Tom Paine reminds you that some arguments matter, it is important to win them, and that the written word may help. He answered Edmund Burke's 'Reflections on the Revolution in France' (November 1790) with his 'Rights of Man' (1791-2). Mary Wollstonecraft pitched in too. What times those were!

Paine believed that good government – representative democracy – was a matter of common sense; and that monarchy, aristocracy, any system based on precedent and heredity, was an odious nonsense. He writes accordingly: a lucid, forthright language, the language of common sense. Paine can teach us how to write to win the arguments that matter.

Paine writes about Britain from the perspectives of America and France; the first after, the second in the midst of, its revolution. He estranges the familiar. In the light of the achievement in America and the progress in France, Britain shows up badly.

Those revolutions are history. But if we read Paine and understand what he makes of them, we have a measure of where we are now, how well or badly we are governed. He can help us assess the health of our civic life, our res publica. Is it fit to be looked at from any angle? Answer: No. Paine is a writer who obeys Blake's injunction to "Labour well the Minute Particulars". For example, he advances the idea of a welfare state (he believed in "reciprocal aid") and a system of progressive taxation to fund it.

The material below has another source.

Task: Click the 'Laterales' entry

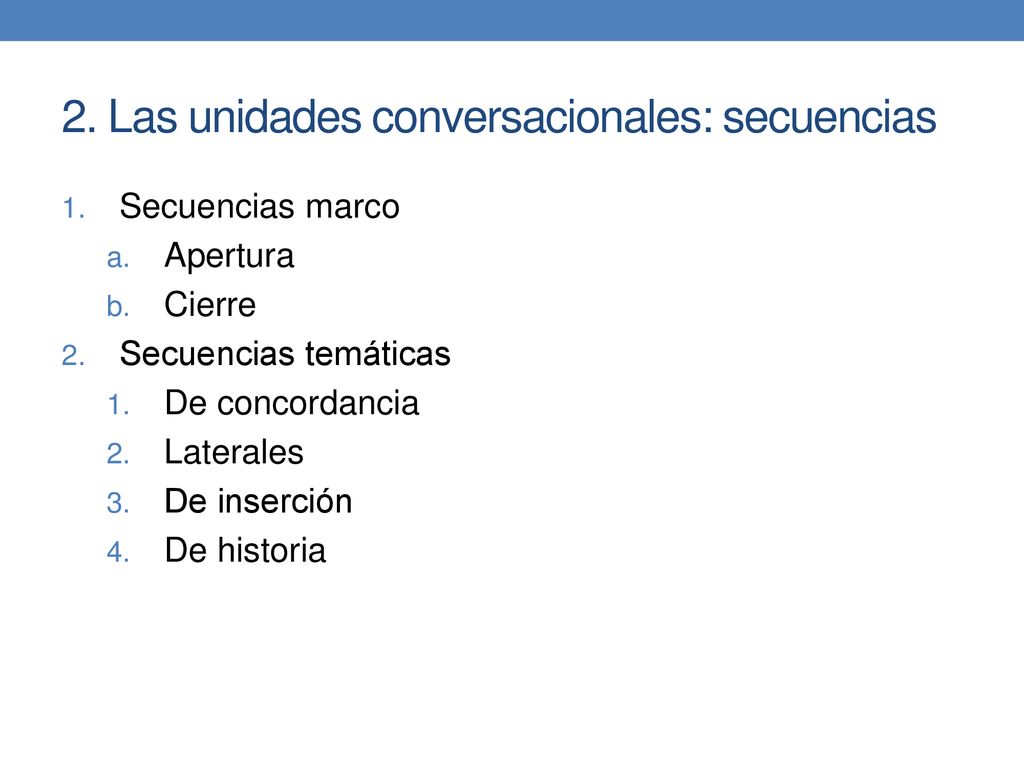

He has the idea – and, minutely, he costs it.

He describes in detail the taking of the Bastille – and comments: "The downfall of it included the idea of the downfall of Despotism; and this compounded image was become as figuratively united as Bunyan's Doubting Castle and Giant Despair." So in minute particulars he sees incarnated a figurative sense.

Because Paine reveals the figurative in the details of real events, his insights are applicable again and again, beyond those particulars. His writing is transferable to other circumstances, including our own. Here he is on certain politicians "who went no farther with any principle than as it suited their purpose as a party". And here on rioting: "It shows that something is wrong in the system of government, that injures the felicity by which society is to be preserved." This fits us too: "Public money ought to be touched with the most scrupulous consciousness of honour. It is not the produce of riches only, but of the hard earnings of labour and poverty."

'Rights of Man' is the citizen's book of a lifetime now, as it was back then.

David Constantine's new collection of stories is 'Tea at the Midland' (Comma)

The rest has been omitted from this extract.